Memory sharing across blocks

I have a problem where I am calculating dynamics of a 2D grid at each grid cell. These dynamics include self-dependent and neighbor-dependent terms, such as evaporation (self) and diffusion (neighbors). I have found that an additional check must be implemented that scales the net flux of each grid cell to enforce conservation laws, thus I store the fluxes in their own grids (North, East, South, West, Center), sum them all up, scale them, then update the grids for the next time step.

More specifically, I only calculate known in-fluxes (such as precipitation) and calculated out-fluxes of each grid cell, since the calculated in-fluxes could be reduced after the check for conservation. I then say that the northern out-flux of one grid cell is the southern in-flux of the grid cell just above it. If we put this on a typical Cartesian grid with x+ to the right and y+ down, it looks something like

| X
v Y

centerInFlux(x,y) = a1 * northOutFlux(x,y+1) + a2 * eastOutFlux(x-1,y) + a3 * southOutFlux(x,y-1) + a4 * westOutFlux(x+1,y)

where the a1, a2, a3, a4 values are scaling values in the range [0, 1] calculated to ensure continuity and non-negative mass values, i.e.

if currentValue(x,y) - northOutFlux(x,y) - eastOutFlux(x,y) - southOutFlux(x,y) - westOutFlux(x,y) < 0
then a1 = currentValue(x,y) / ( northOutFlux(x,y) + eastOutFlux(x,y) + southOutFlux(x,y) + westOutFlux(x,y) )
else a1 = 1

such that currentValue(x,y) - a1 * ( northOutFlux(x,y) + eastOutFlux(x,y) + southOutFlux(x,y) + westOutFlux(x,y) ) >= 0

The issue that I’ve found is that if the out flux grids are stored as typical global arrays, then every 16 pixels (I have 16x16 blocks) gets poor data since the threads cannot access the memory of at least one neighbor.

The temporary solution I’ve found is to store the calculated out-fluxes in global arrays, cudamemcopy them to cuda arrays, then bind them to textures. This works just fine, but since the binding is a host function it is extremely slow.
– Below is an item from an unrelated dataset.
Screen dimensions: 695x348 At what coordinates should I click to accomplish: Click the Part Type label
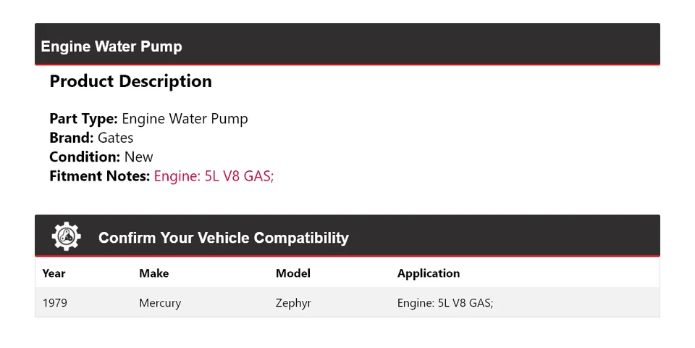(x=83, y=119)

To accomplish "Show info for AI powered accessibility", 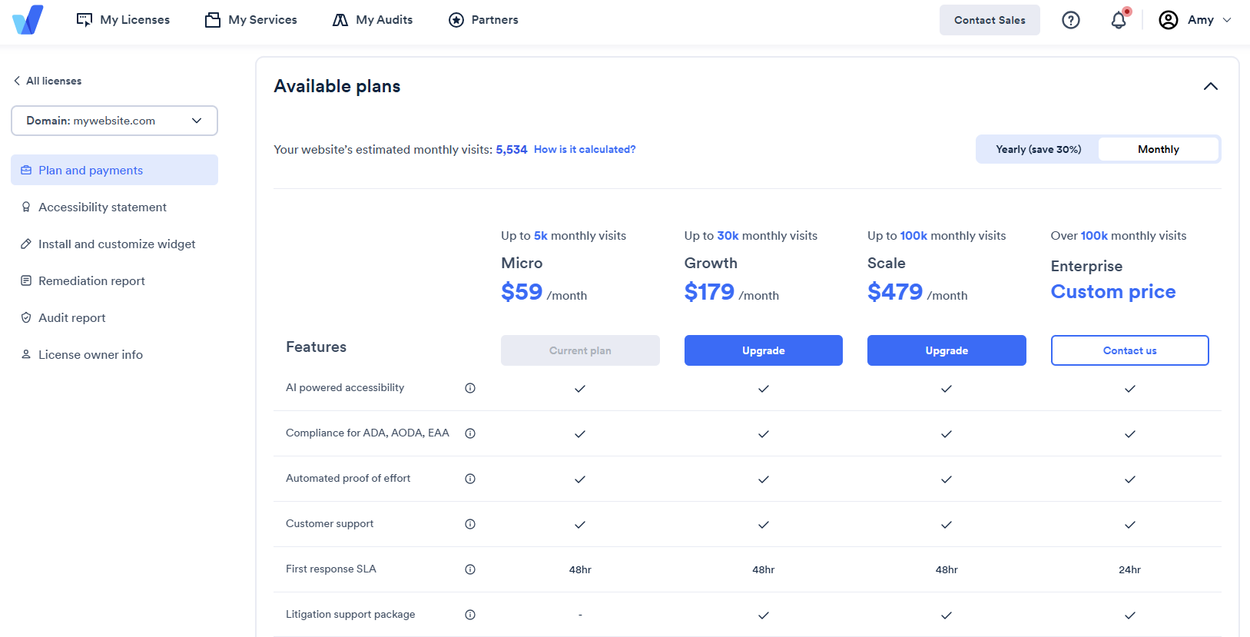I will (x=470, y=388).
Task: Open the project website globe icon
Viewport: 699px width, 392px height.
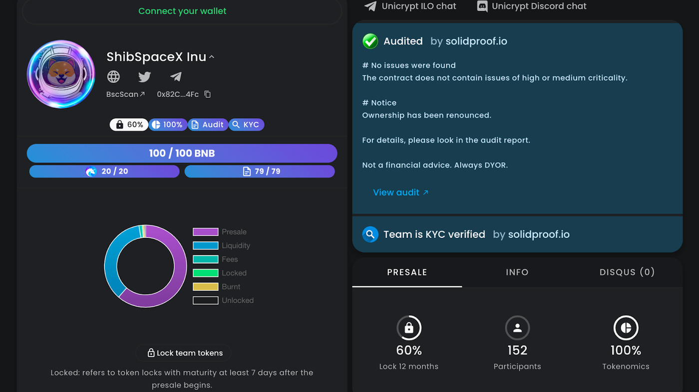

I lost about 50% of my computation speed by doing this (there are a lot more grids and fluxes that I have to keep track of than just the N/E/S/W/C).

I know that memory sharing across blocks is not a possibility for now, especially as I am running compute capability 1.1. I also know that writing to global/texture memory is slow and inefficient, especially when it has to be done ~25 times per iteration.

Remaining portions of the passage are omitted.